### [Given text]
'''

Esther Swartzentruber is a newcomer to Elkhart County. She recently graduated from Ohio State University and teaches English grammar and literature at a small Mennonite school in Nappanee. You can read more of her work on her blog, Shasta’s Fog.
It has been said: “Calm first-year teachers are like magical unicorns. They are rarely found in the wild.” And to that I say, “Duh. They’re at school lesson planning.” The teachers, I mean. Not the unicorns.
At the end of my first year of teaching junior high and high school English, I decided to come up with a list some of the hardest things that first-year teachers face. Some difficult things about a first-year teacher’s lifestyle include:
Getting used to school culture.
Day trips to Chicago? Thanksgiving lunch exchanges? Formal Christmas banquets for junior high students? Regional spelling bees? Are you kidding me? We never did anything like that in school. Well, that’s not true. We had Dress-Like-A-Book-Character Day. And we saved up money to go to the Spruce Lake Outdoor School in the Poconos for a week. So I guess we had our fun too.
It can be difficult to adjust to a new school culture. Beware. These cultures exist. Students, teachers and school administrators plan with happy fondness these annual events. However, to new teachers, these events seem like Another Abominable Addition to the Abiding To-Do List. New teachers: The events aren’t that bad. Try to embrace New Ways of Doing Things.
Realizing you aren’t hip anymore.
If you are a twenty-something jumping into the junior high and high school classroom, it might be a little jolting to embrace your new identity as an authority figure. Teaching high school makes the school memories come flooding back. Only something’s different. You aren’t part of the crowd. Things have changed. You’re an authority figure now. And you aren’t hip anymore. You probably mention the 90s. You probably talk about things from five years ago. You probably wear flats that were bought in 2012. Sadly, new teacher, in your students’ eyes, you are now a part of that homogenous clueless adultness. Also, you’re really old. If you don’t figure that out, your students will remind you, eyes bulging, when you tell them how old you are.

'''

### [What this exercise asks]
1 - In the piece about first-year teachers, which university did Esther Swartzentruber recently graduate from?
2 - Transcribe the piece about first-year teachers word for word, starting at "It has been" and ending at "to school culture.".
3 - Write the next part of the piece about first-year teachers, picking up right after its final sentence.

### [Provided data]
'''

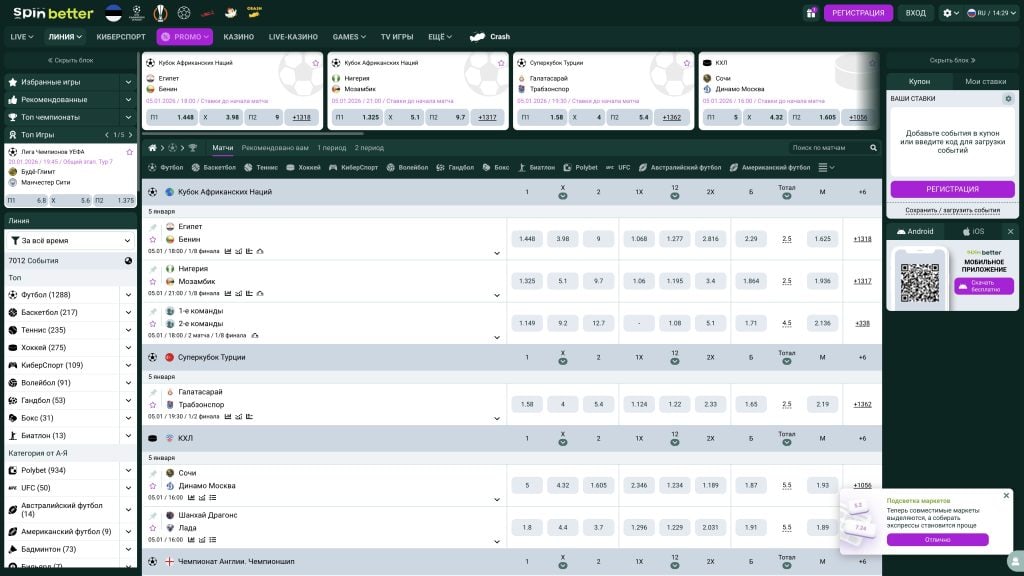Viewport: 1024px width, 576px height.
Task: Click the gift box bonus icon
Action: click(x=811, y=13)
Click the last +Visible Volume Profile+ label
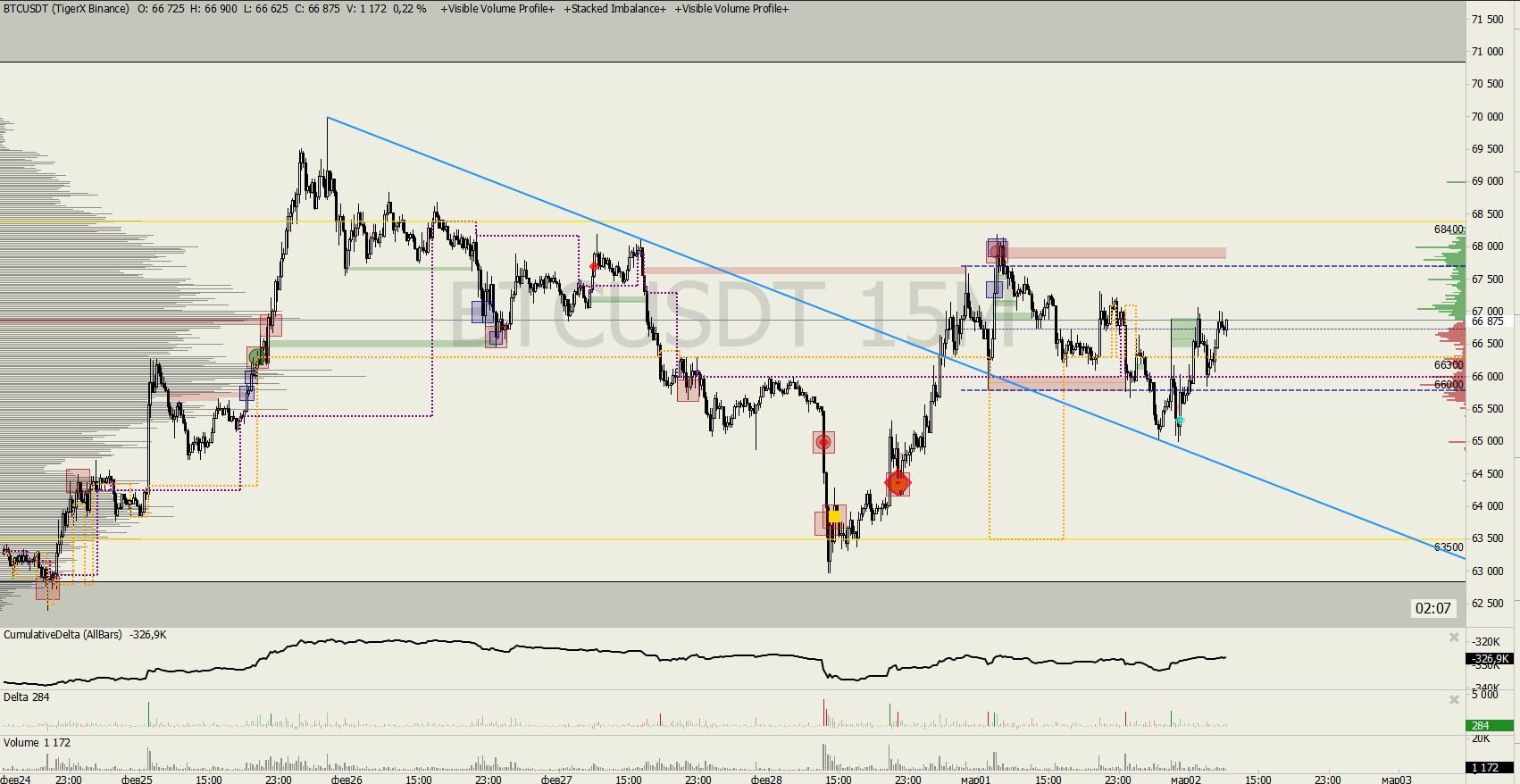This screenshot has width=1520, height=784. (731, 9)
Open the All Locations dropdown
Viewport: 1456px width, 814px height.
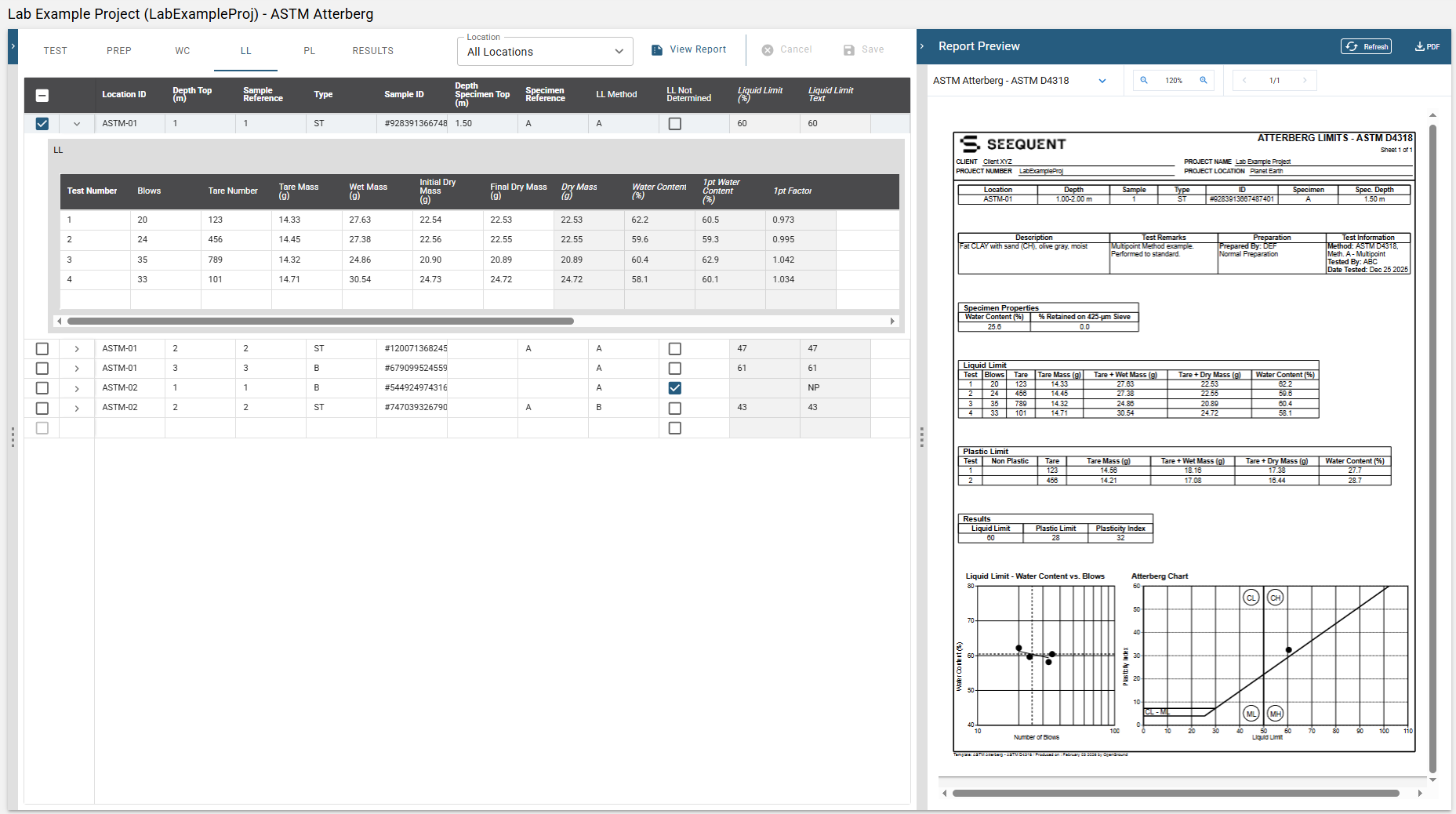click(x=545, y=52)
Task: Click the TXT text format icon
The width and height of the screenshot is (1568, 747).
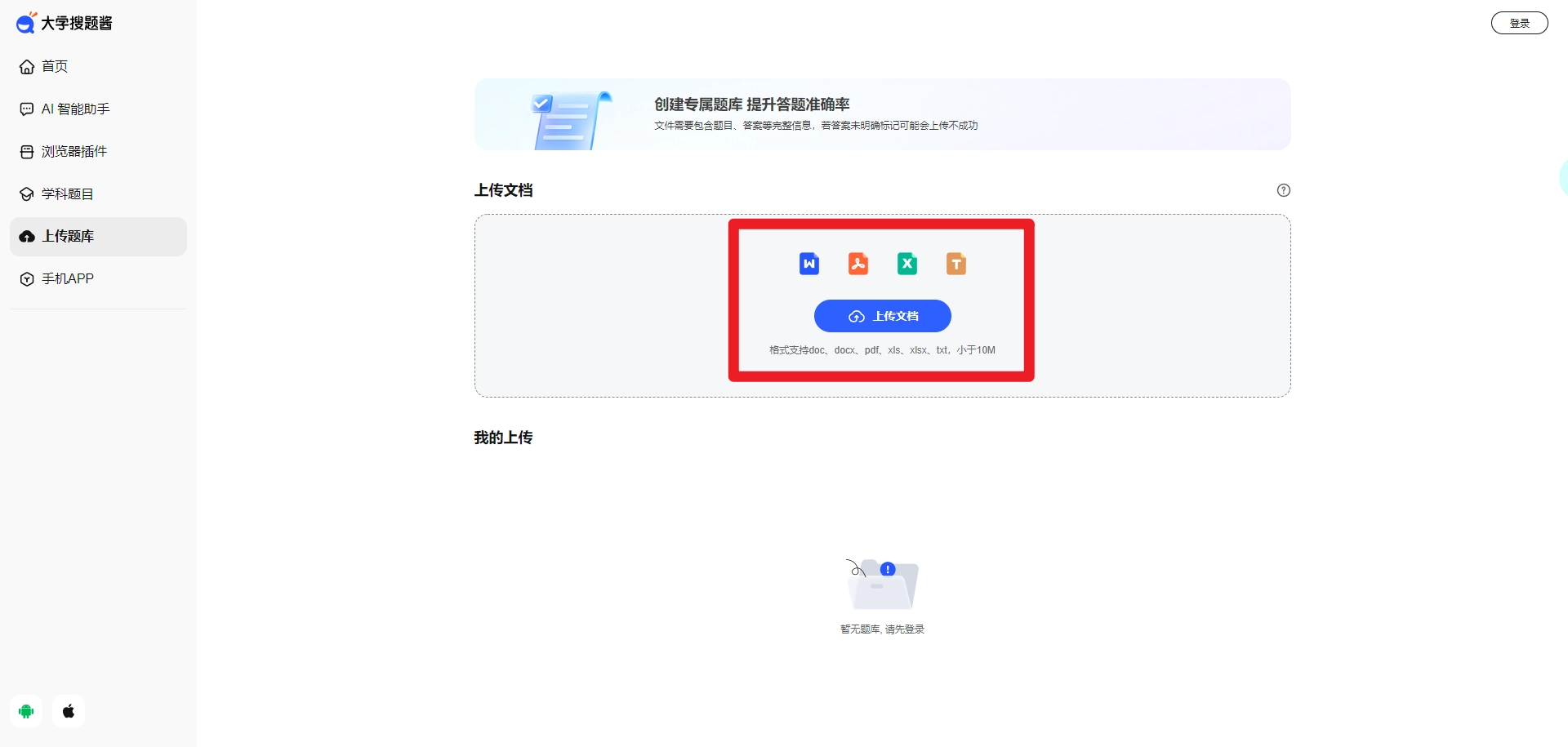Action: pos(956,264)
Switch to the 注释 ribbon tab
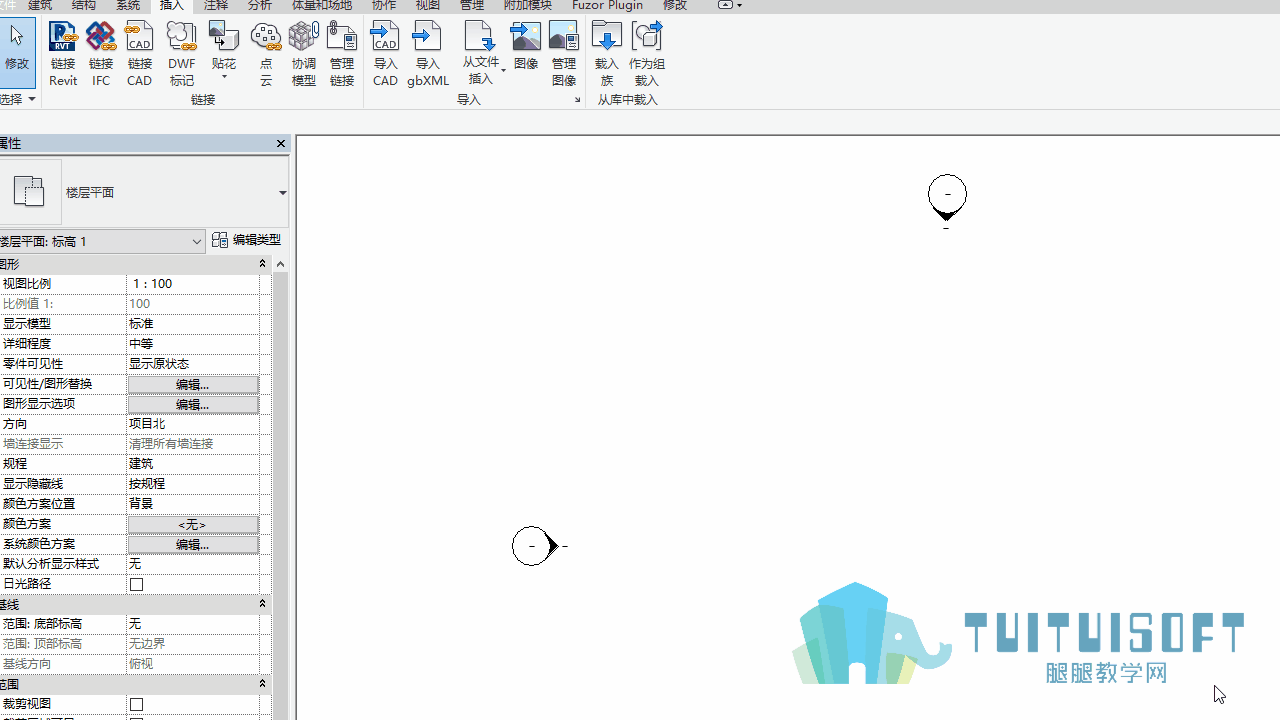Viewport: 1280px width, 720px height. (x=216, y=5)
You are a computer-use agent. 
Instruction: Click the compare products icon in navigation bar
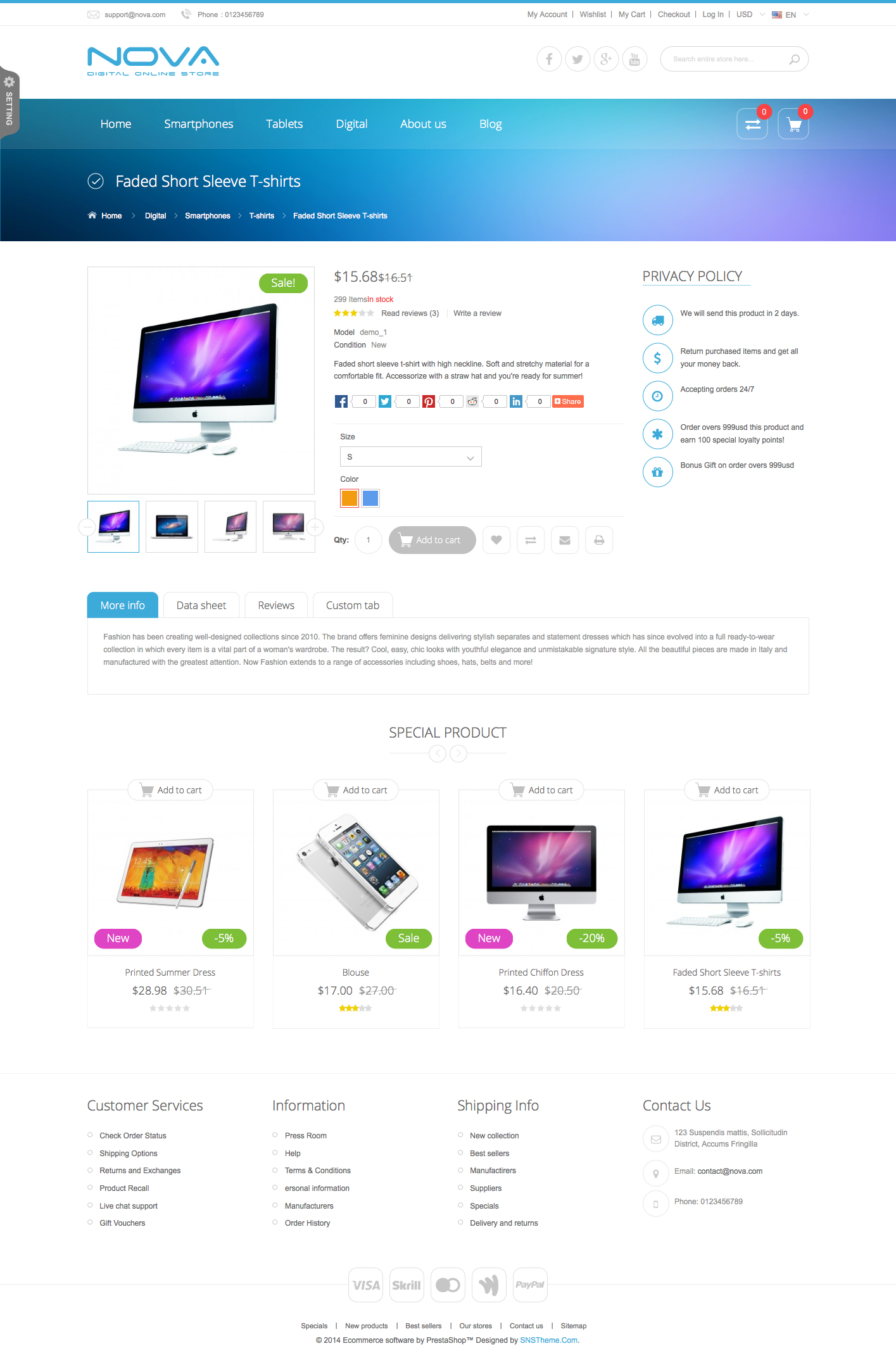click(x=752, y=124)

'''

### [Outputs in order]
1 - Ohio State University

2 -
It has been said: “Calm first-year teachers are like magical unicorns. They are rarely found in the wild.” And to that I say, “Duh. They’re at school lesson planning.” The teachers, I mean. Not the unicorns.
At the end of my first year of teaching junior high and high school English, I decided to come up with a list some of the hardest things that first-year teachers face. Some difficult things about a first-year teacher’s lifestyle include:
Getting used to school culture.

3 -
Getting up at 5 a.m.
First-year teachers work incredibly long hours. We put in 12 hour days several times a week. And that doesn’t count the grading we take home for “homework.” So, perhaps you’re one of those Type A persons who has always enjoyed getting up at the crack of dawn. (And in the winter, getting up when it’s dark and going home when it’s dark.) I, for one, am not that kind of person.
Perhaps this is one of those, “You’re not in college anymore” moments or a, “Now you’re a responsible adult” thing. I mean, I’m coming off a college lifestyle where 2 and 3 a.m. are perfectly acceptable bedtimes. And three and four hours is an acceptable night of sleep. (You know what they say about college. Homework, sleep, friends—pick two.) I happened to be one of those students who went to school full time and worked part time. You do the math for a sleep schedule. Anyway, in college, when you’re only taking care of yourself, you can get away with less sleep. Nobody notices if you are a zombie in statistics class every now and then, or if you get a little dizzy on the university sidewalk. Sleep would have been nice, you think. But that all-nighter was totally worth the GREAT essay I just turned in! Must find caffeine. Must have Americano!
But when, as a teacher, you are required to be on top of your game every single day, and when you are required to respond patiently to all the fifth graders’ questions (there are many; they wonder about all the things), it is essential to have adequate rest. In other words, first-year teachers: Grow up. You’re an adult now. Start sleeping like one.
When I started my first year, I was totally unaware of the fact that first-year teachers catch virtually every flu bug. It was August, week two, and I was out with strep throat. This year, I contracted a total of three cases of strep throat. Vitamins (and extra sleep, as we have learned) became my best friends.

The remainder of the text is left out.